One of the first initiatives we decided to take, is improving the speed and reliability of our GitLab CI pipelines. With some great support from the platform team 🙌, below are a few of the things we changed and the improvements that came from them.
If you’re interested in the technical side of how we implemented the changes detailed below, you can find an example repository here (somewhat ironically hosted on GitHub 😉) which contains a sample GitLab configuration and CI pipeline that I used to test the changes.
The main reason for speeding up our CI/CD pipelines is to save developer time and toil.
Considering developer time is also one of our most expensive resources, allowing our devs to save time and make changes quicker will be of great benefit to the company. Additionally, if pipeline durations are reduced to within a couple of minutes (or seconds), developers will not need to start working on another task, reducing the mental fatigue associated with context switching and lowering the chance of burnout.
Since faster pipelines also lead to faster deployments, there are several other knock-on effects, such as:
- Faster product delivery and outer feedback loops - we can get product changes out for user testing quicker.
- Faster incident recovery - if a breaking change makes it past testing (no test suite is perfect 😅), developers can put a fix out quicker, reducing the impact on users and potential lost revenue.
What We Changed
Here are the five key changes we made to speed up our GitLab CI pipelines, along with an example of how they could be implemented:
- Running Jobs in Kubernetes
- Adding Distributed Caching
- Container Image Layer Caching
- Parallelizing Large Jobs
- Taking Advantage of the
Running Jobs in Kubernetes
Where the pipeline jobs run can make a massive difference to how quickly jobs start and the resources available to them.
The original executor setup we were using was
docker+machine which in our case spun up a new AWS EC2 instance for each job, autoscaling based on demand.

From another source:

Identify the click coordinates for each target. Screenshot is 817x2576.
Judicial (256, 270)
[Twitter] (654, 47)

While the
docker+machine executor provided great isolation and resource control for jobs, with the intermittent demand of CI pipelines and the runner's auto-scaling not being perfect, spinning up a new EC2 instance per job on average took ~3mins.

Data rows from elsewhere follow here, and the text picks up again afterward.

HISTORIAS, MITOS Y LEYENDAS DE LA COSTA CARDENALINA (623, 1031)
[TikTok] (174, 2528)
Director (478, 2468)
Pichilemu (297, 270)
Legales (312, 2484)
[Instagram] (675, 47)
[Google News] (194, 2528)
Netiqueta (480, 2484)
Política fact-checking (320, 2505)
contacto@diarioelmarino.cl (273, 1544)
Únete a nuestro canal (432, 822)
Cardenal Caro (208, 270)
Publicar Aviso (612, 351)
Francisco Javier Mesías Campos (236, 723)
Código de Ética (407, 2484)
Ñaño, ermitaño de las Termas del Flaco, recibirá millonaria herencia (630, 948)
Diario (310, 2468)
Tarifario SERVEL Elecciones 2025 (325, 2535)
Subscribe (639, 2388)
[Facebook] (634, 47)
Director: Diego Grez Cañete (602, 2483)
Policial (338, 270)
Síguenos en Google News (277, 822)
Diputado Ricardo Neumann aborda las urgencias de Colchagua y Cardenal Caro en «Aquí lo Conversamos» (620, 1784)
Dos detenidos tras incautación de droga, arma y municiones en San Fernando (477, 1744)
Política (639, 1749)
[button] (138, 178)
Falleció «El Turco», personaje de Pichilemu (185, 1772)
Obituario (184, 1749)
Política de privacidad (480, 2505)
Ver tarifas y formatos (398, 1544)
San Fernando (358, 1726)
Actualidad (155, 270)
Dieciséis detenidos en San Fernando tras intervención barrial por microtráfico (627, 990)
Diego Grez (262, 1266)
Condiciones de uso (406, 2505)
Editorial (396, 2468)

Long spin-up times leads to pipelines with a large number of jobs being laden with a lot of idle time… not ideal when developers are waiting for critical deployments.

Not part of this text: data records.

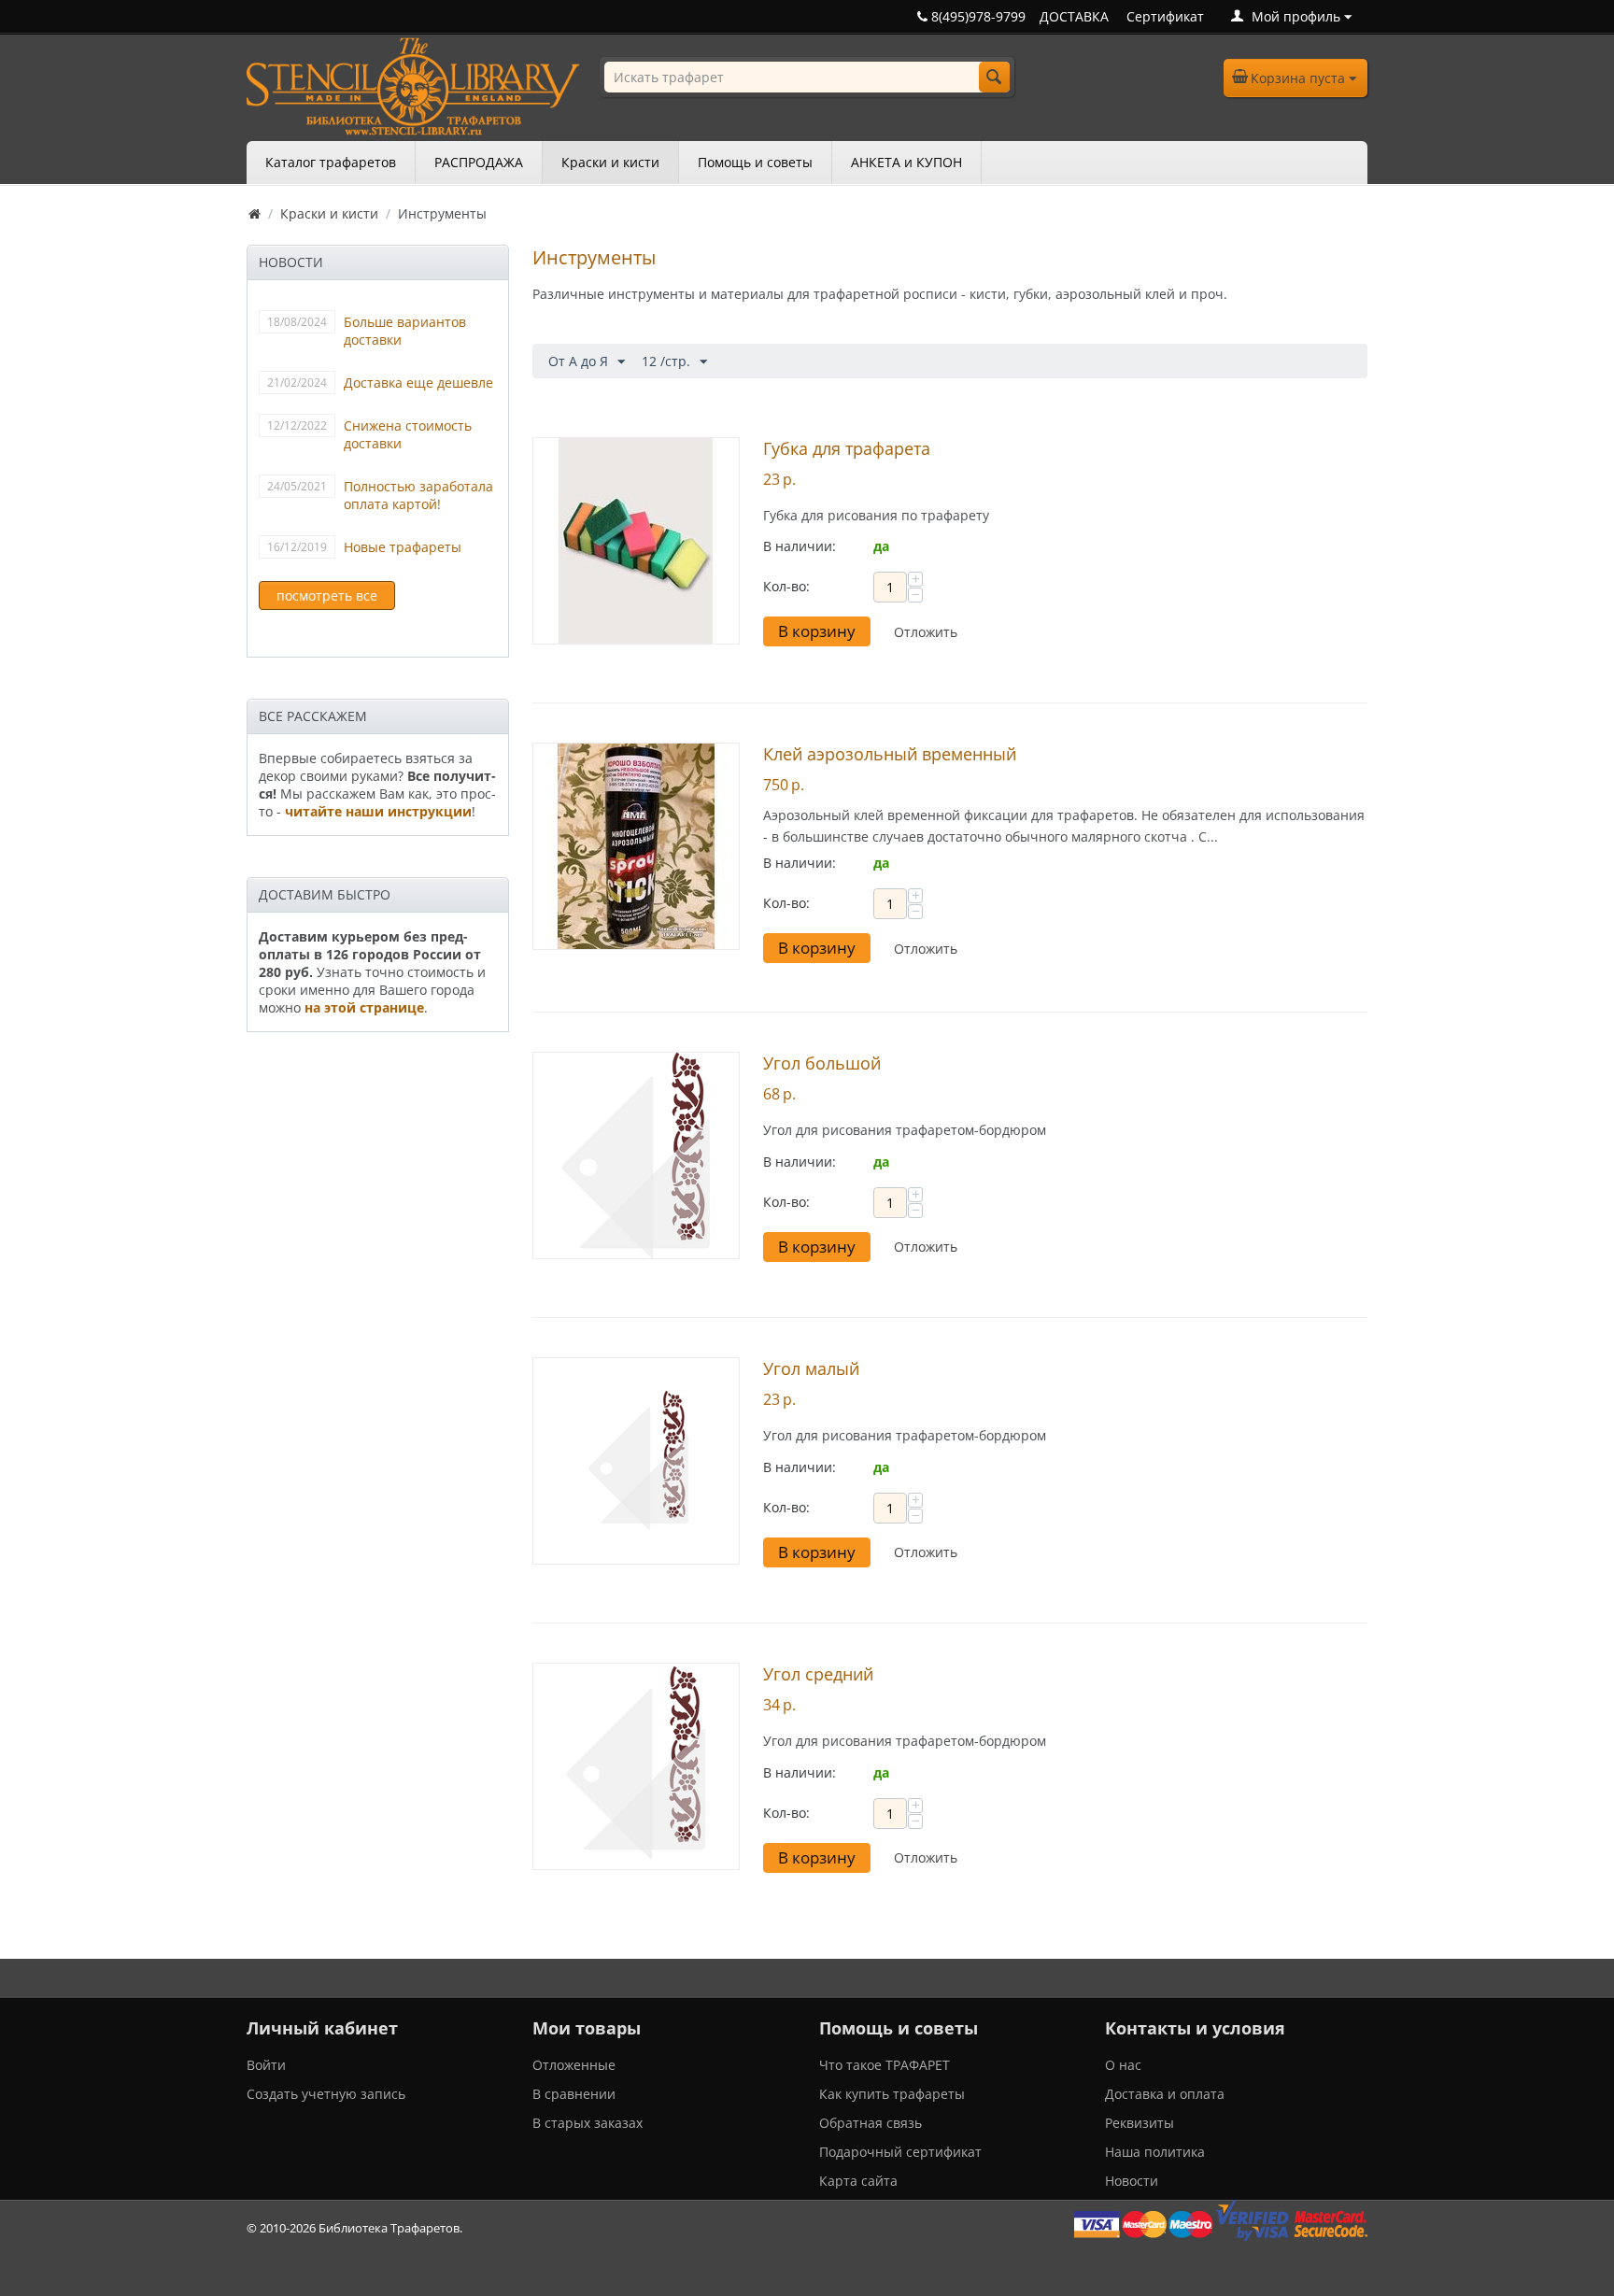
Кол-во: (786, 586)
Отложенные (574, 2065)
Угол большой (822, 1063)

The solution we came up with to alleviate the ~3min delay per job issue was to move our jobs to run inside a Kubernetes cluster using the GitLab Runner Kubernetes executor.
Moving jobs to run in Kubernetes came with several advantages, two of which were:
- Less waiting time - The Kubernetes nodes are already running, so there is little waiting time to start a pod compared to spinning up a new AWS EC2 instance.
- Better resource optimization - CI jobs have a wide range of resource requirements, running in Kubernetes allows for a job to define its resource requests and limits, allowing for easier, more refined resource optimization compared to creating different runners for different AWS EC2 instance sizes.
Adding Distributed Caching
One of the most effective ways to reduce pipeline duration is to reduce the amount of time spent downloading and building application dependencies. Caching can be used to store dependencies built in a previous pipeline run.
When CI jobs are running in containers (like when using the Kubernetes executor) local storage is ephemeral so any build dependencies created in a job will be lost on completion and therefore not be available to subsequent jobs.
A common way to allow dependencies to be persistently stored and shared between jobs is by creating a distributed cache. This is where a compatible cloud storage service, such as AWS S3, is used to store the cached files which are then uploaded and downloaded throughout the job’s lifecycle.
We decided to go for AWS S3 for our runner cache due to its high availability, and ease of setup and maintenance.
Container Image Layer Caching
If you run your application in containers, it’s likely you’ll have to rebuild your container images on each deployment pipeline run.
When building container images locally, tools such as Docker cache container image layers, preventing the need to rebuild identical layers. The layer cache can save considerable time, as when parts of the application don’t change, such as the dependencies, the image layers can be re-used instead of rebuilt.
As mentioned in the above section, when CI jobs run in containers, local storage is ephemeral, so any layer caches will be lost on job completion.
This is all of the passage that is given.